Un movimiento de dolor irreprimible se estremece en la estancia. La angustia es general. Adeodato estalla en lamentos inconsolables. “Mejor sería morir en la patria, antes que en este pueblo extraño”, profiere Navigio. Mónica le reprende con una mirada de autoridad y reproche, y, dirigiéndose a Agustín, más sereno y más fuerte, corrige imperiosa: Enterrad este mi cuerpo dondequiera, ni os preocupe más su cuidado. Una sola cosa os pido, que os acordéis de mí ante el altar del Señor, en cualquier lugar donde os hallareis.
Este es su testamento. Poco después, agravándose la enfermedad, entra en agonía. Minutos más tarde, con la suavidad de un crepúsculo sin nubes, es liberada del cuerpo aquella alma trasparente, anhelosa de aires más puros, Nacida para la eternidad del goce beatífico, deja de llorar en la tierra, a los cincuenta y seis años de edad, para recibir el premio de sus lágrimas: un cielo de consolación gloriosa para sí, y la gracia de la fe con una corona de inmortalidad para su hijo.

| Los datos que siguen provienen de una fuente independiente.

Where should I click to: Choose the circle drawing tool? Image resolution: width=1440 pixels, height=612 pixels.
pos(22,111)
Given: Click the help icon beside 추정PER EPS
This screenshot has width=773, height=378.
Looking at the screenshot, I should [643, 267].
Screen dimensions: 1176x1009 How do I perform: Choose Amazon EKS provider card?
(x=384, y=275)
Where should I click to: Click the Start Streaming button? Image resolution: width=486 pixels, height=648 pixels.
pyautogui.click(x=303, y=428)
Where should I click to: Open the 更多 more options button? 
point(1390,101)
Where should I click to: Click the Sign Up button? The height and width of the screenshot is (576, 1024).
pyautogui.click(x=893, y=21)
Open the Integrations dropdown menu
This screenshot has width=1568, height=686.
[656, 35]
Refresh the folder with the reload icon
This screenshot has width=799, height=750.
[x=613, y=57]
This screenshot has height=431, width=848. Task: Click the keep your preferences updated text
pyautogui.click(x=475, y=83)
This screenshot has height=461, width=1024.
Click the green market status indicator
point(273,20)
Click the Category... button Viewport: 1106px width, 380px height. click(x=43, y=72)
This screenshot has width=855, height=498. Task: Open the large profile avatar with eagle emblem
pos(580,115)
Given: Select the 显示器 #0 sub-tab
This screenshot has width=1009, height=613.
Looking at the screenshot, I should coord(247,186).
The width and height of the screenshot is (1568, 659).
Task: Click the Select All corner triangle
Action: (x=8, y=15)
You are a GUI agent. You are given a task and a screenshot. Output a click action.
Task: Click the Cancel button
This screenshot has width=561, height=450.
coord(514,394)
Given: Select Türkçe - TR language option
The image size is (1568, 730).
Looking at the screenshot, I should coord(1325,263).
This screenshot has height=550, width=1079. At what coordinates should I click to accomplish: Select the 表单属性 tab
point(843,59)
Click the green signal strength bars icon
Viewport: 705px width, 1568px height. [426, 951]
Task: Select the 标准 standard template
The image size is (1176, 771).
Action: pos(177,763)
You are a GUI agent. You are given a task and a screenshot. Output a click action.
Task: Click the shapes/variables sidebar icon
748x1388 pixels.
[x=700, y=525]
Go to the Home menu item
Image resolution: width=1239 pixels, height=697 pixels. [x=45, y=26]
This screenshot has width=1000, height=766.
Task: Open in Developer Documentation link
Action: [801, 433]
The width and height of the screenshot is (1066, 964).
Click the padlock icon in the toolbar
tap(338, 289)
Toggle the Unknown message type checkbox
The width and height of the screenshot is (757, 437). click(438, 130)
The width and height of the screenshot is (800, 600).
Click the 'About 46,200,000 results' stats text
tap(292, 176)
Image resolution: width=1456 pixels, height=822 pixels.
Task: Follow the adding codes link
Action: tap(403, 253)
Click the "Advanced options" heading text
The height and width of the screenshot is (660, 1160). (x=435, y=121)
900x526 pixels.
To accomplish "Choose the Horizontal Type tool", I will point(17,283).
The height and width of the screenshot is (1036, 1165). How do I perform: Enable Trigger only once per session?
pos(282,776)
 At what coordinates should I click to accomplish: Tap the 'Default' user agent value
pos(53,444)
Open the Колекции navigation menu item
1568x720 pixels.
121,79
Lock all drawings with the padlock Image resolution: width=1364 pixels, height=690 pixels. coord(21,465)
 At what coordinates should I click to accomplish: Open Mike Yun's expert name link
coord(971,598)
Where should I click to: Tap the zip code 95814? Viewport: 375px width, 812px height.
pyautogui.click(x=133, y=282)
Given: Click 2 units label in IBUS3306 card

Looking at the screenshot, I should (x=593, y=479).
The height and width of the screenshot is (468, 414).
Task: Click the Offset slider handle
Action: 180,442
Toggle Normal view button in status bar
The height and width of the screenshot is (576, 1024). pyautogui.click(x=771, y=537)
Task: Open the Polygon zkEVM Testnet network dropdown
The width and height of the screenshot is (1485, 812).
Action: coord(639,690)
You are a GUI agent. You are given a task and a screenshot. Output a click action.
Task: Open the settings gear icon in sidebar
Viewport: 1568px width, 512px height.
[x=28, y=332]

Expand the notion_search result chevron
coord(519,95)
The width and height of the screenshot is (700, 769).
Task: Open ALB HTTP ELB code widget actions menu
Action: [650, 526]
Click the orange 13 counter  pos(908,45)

Después del entierro nadie acierta a separarse del sepulcro. Tantas cosas les recuerda. La afligida comunidad aplaza por ello el viaje de retorno a la patria. Durante un año permanecen aún entre Roma y Ostia, asociándose a los cánticos de las basílicas y orando ante la tumba inolvidable, en súplica de iluminación y de consuelo.
La presencia protectora de la ausente adorada se acusa en la vida de todos. Trece años después, en obsequio devoto de gratitud, la pluma de Agustín cantará sus virtudes con fidelidad amorosa. Los siglos venideros recogerán con entusiasmo este mensaje finísimo de ternura filial. Su luz penetra en las familias, portadora de paz interior. Angel del hogar cristiano, las esposas desamparadas y las madres afligidas de todos los tiempos hallan siempre en su memoria el bálsamo de salud que cura las penas en el infortunio y un paño de lágrimas para enjugar el espíritu en la contrariedad.